> _Task statement_
Please give the records below again in full, exactly, with the images left out.

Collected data
*-*-*

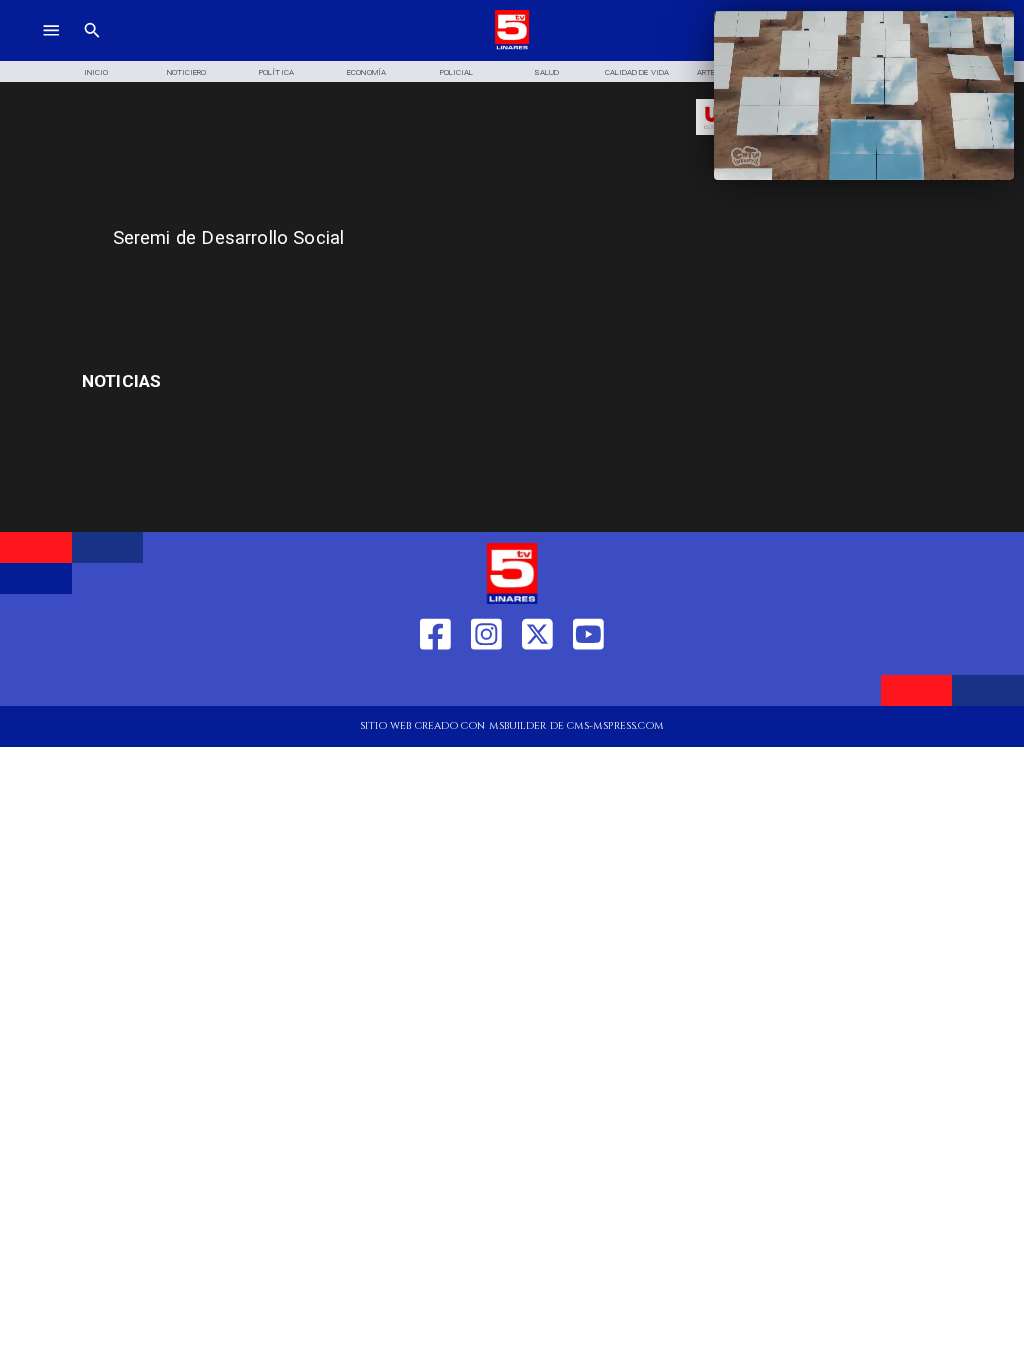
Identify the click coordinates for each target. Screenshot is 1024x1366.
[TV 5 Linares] (92, 47)
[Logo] (512, 47)
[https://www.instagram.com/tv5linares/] (486, 682)
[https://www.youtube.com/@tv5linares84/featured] (588, 682)
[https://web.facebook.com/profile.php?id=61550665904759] (435, 682)
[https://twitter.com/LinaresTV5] (537, 682)
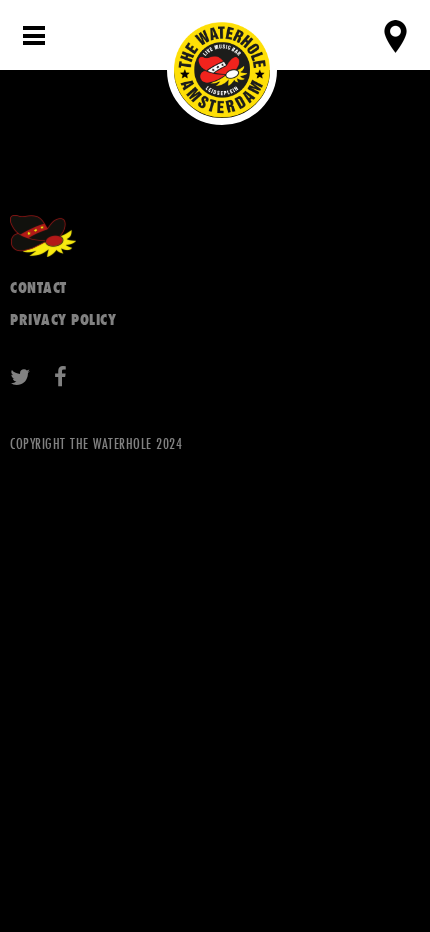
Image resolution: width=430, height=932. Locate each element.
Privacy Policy (63, 319)
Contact (38, 287)
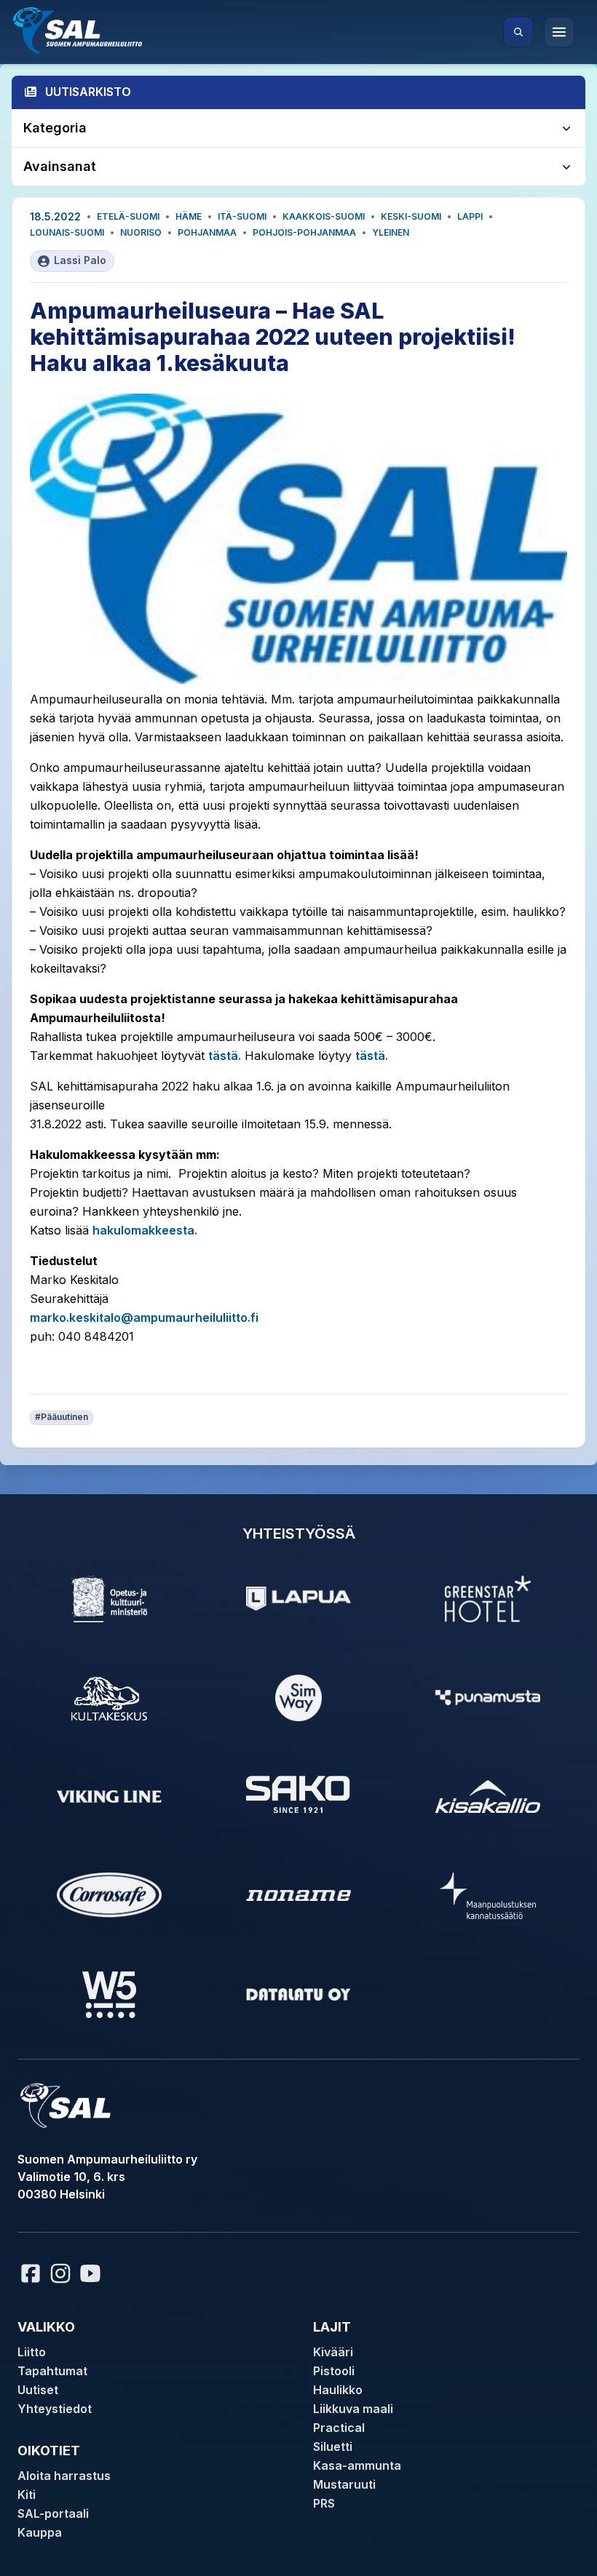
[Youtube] (92, 2273)
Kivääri (333, 2352)
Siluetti (332, 2446)
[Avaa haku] (518, 32)
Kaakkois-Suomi (323, 216)
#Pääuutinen (61, 1416)
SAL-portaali (53, 2513)
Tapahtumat (52, 2371)
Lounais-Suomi (67, 232)
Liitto (31, 2352)
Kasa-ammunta (357, 2465)
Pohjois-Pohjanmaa (304, 232)
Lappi (470, 216)
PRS (324, 2503)
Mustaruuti (344, 2484)
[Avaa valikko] (559, 32)
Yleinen (390, 232)
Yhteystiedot (54, 2408)
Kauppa (39, 2532)
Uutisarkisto (88, 91)
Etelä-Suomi (128, 216)
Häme (188, 216)
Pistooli (334, 2371)
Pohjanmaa (207, 232)
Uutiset (37, 2389)
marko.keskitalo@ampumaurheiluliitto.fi (144, 1317)
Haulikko (338, 2389)
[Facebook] (30, 2273)
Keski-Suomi (411, 216)
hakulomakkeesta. (144, 1230)
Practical (339, 2427)
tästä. (224, 1055)
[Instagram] (60, 2273)
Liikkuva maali (353, 2408)
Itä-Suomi (242, 216)
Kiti (26, 2494)
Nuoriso (141, 232)
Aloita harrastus (64, 2475)
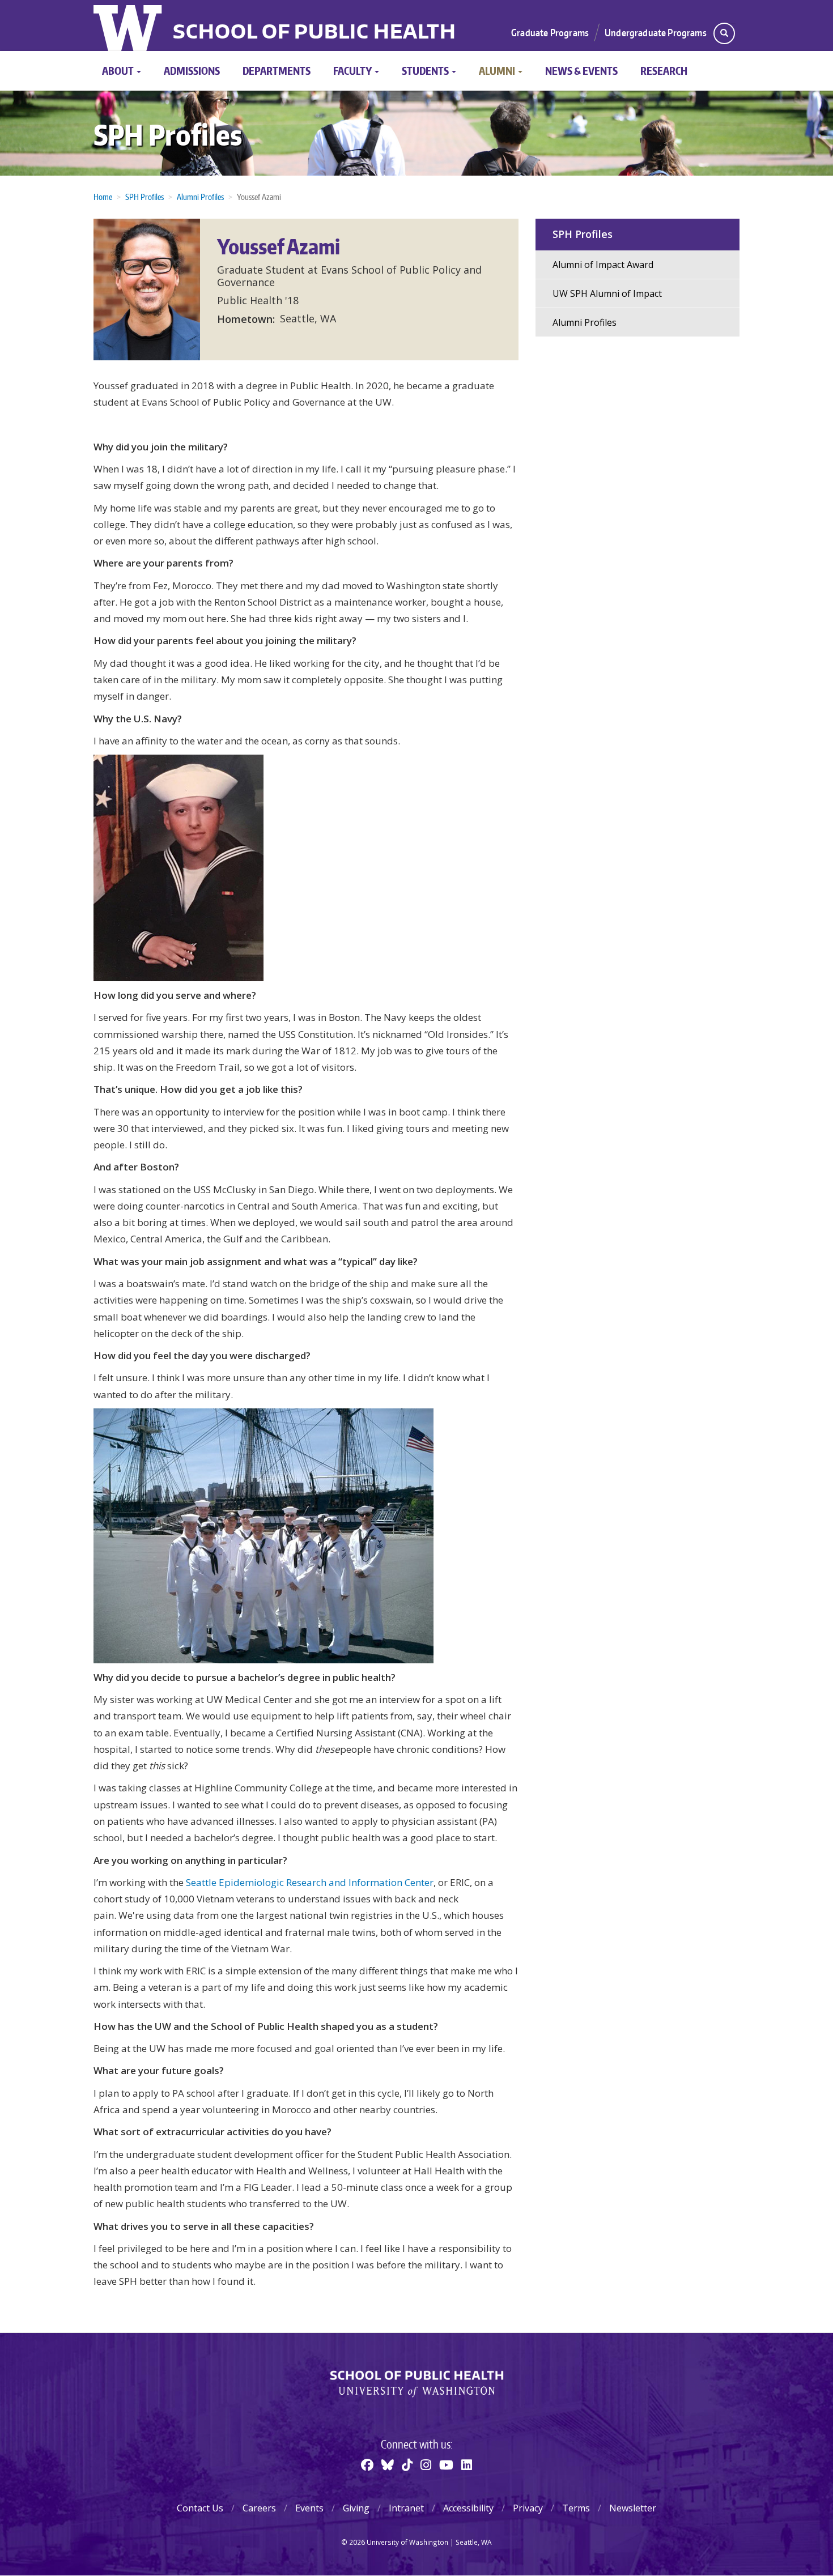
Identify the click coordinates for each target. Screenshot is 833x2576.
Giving (356, 2508)
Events (309, 2508)
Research (663, 70)
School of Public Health (314, 33)
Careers (259, 2508)
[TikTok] (407, 2464)
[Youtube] (446, 2464)
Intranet (406, 2508)
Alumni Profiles (200, 197)
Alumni (498, 70)
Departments (277, 70)
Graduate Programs (550, 32)
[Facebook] (367, 2464)
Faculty (353, 70)
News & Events (581, 70)
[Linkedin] (466, 2464)
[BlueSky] (387, 2464)
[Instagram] (425, 2464)
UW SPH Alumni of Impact (607, 293)
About (118, 70)
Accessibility (468, 2508)
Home (103, 197)
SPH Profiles (168, 134)
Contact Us (200, 2508)
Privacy (528, 2508)
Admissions (192, 70)
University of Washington (129, 25)
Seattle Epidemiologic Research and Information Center (310, 1882)
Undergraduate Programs (656, 32)
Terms (576, 2508)
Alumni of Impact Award (602, 264)
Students (426, 70)
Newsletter (632, 2508)
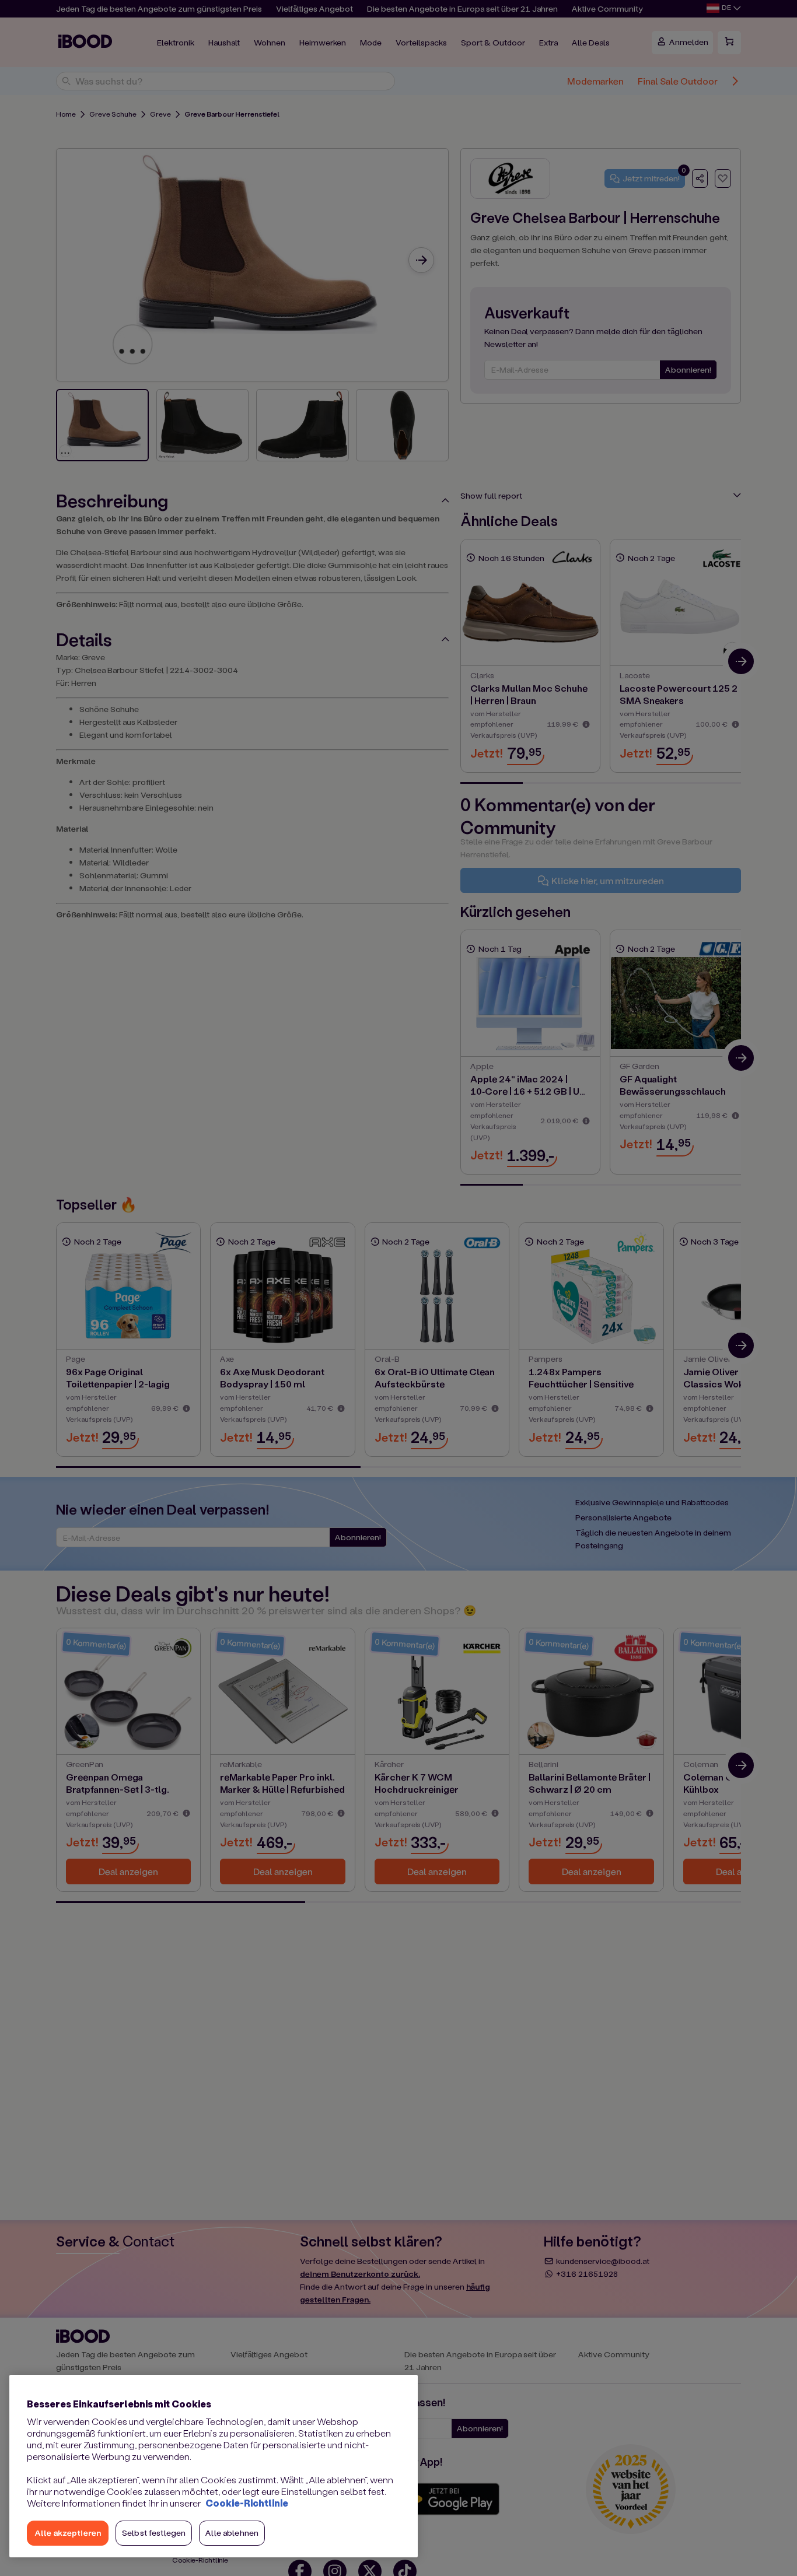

*-*-*

> _Solution_
Identify the click coordinates for each target. Screenshot is 1024x1366.
[TV 5 Linares] (92, 47)
[Logo] (512, 47)
[https://www.instagram.com/tv5linares/] (486, 682)
[https://www.youtube.com/@tv5linares84/featured] (588, 682)
[https://web.facebook.com/profile.php?id=61550665904759] (435, 682)
[https://twitter.com/LinaresTV5] (537, 682)
Image resolution: width=430, height=932. Locate each element.
Privacy Policy (63, 319)
Contact (38, 287)
[Youtube] (92, 2273)
Kivääri (333, 2352)
Siluetti (332, 2446)
[Avaa haku] (518, 32)
Kaakkois-Suomi (323, 216)
#Pääuutinen (61, 1416)
SAL-portaali (53, 2513)
Tapahtumat (52, 2371)
Lounais-Suomi (67, 232)
Liitto (31, 2352)
Kasa-ammunta (357, 2465)
Pohjois-Pohjanmaa (304, 232)
Lappi (470, 216)
PRS (324, 2503)
Mustaruuti (344, 2484)
[Avaa valikko] (559, 32)
Yleinen (390, 232)
Yhteystiedot (54, 2408)
Kauppa (39, 2532)
Uutisarkisto (88, 91)
Etelä-Suomi (128, 216)
Häme (188, 216)
Pistooli (334, 2371)
Pohjanmaa (207, 232)
Uutiset (37, 2389)
marko.keskitalo@ampumaurheiluliitto.fi (144, 1317)
Haulikko (338, 2389)
[Facebook] (30, 2273)
Keski-Suomi (411, 216)
hakulomakkeesta. (144, 1230)
Practical (339, 2427)
tästä. (224, 1055)
[Instagram] (60, 2273)
Liikkuva maali (353, 2408)
Itä-Suomi (242, 216)
Kiti (26, 2494)
Nuoriso (141, 232)
Aloita harrastus (64, 2475)
Identify the click coordinates for each target. Screenshot is 833x2576.
Giving (356, 2508)
Events (309, 2508)
Research (663, 70)
School of Public Health (314, 33)
Careers (259, 2508)
[TikTok] (407, 2464)
[Youtube] (446, 2464)
Intranet (406, 2508)
Alumni Profiles (200, 197)
Alumni (498, 70)
Departments (277, 70)
Graduate Programs (550, 32)
[Facebook] (367, 2464)
Faculty (353, 70)
News & Events (581, 70)
[Linkedin] (466, 2464)
[BlueSky] (387, 2464)
[Instagram] (425, 2464)
UW SPH Alumni of Impact (607, 293)
About (118, 70)
Accessibility (468, 2508)
Home (103, 197)
SPH Profiles (168, 134)
Contact Us (200, 2508)
Privacy (528, 2508)
Admissions (192, 70)
University of Washington (129, 25)
Seattle Epidemiologic Research and Information Center (310, 1882)
Undergraduate Programs (656, 32)
Terms (576, 2508)
Alumni of Impact Award (602, 264)
Students (426, 70)
Newsletter (632, 2508)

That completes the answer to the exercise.